■ Instructions to follow:
Print the records below exactly, from the line containing "Pick v7 in the version dropdown" down to the line containing "The image size is (527, 240).", both lines included, and omit every picture.

■ Given information:
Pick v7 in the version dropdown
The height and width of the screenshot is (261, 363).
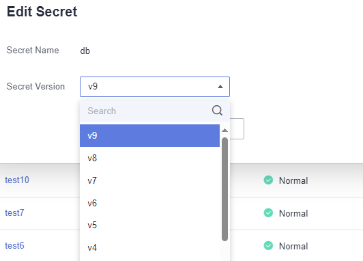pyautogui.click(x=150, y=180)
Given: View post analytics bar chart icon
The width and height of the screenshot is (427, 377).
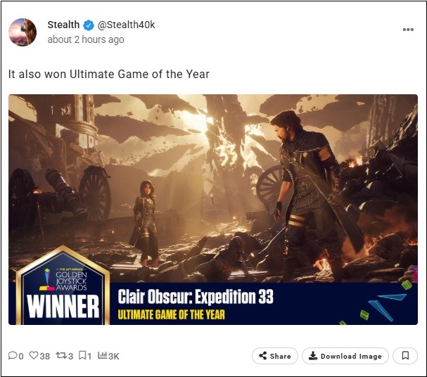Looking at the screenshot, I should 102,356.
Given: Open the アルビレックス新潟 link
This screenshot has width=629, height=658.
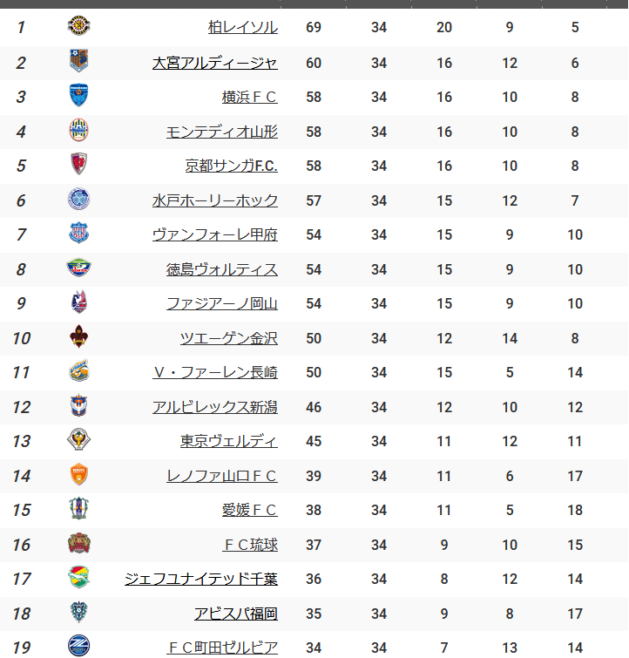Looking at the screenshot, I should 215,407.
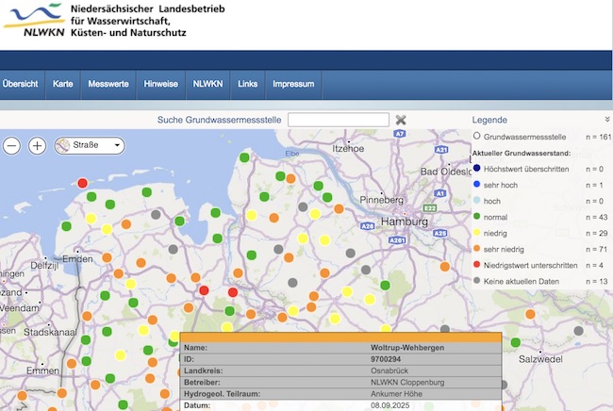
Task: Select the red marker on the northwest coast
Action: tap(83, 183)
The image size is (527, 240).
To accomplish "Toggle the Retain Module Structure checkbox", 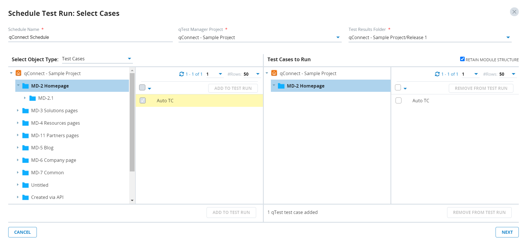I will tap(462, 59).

---

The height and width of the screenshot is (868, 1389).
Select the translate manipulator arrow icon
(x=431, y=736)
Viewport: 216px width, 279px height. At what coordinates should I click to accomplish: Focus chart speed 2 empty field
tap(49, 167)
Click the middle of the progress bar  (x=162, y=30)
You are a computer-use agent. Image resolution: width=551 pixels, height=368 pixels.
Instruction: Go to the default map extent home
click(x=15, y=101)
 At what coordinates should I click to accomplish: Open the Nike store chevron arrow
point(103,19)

■ Result for this exercise:
Pick v7 in the version dropdown
The height and width of the screenshot is (261, 363).
pyautogui.click(x=150, y=180)
Given: View post analytics bar chart icon
The width and height of the screenshot is (427, 377).
Looking at the screenshot, I should 102,356.
Given: Open the アルビレックス新潟 link
This screenshot has width=629, height=658.
Looking at the screenshot, I should 215,407.
Task: Select the red marker on the northwest coast
Action: tap(83, 183)
The image size is (527, 240).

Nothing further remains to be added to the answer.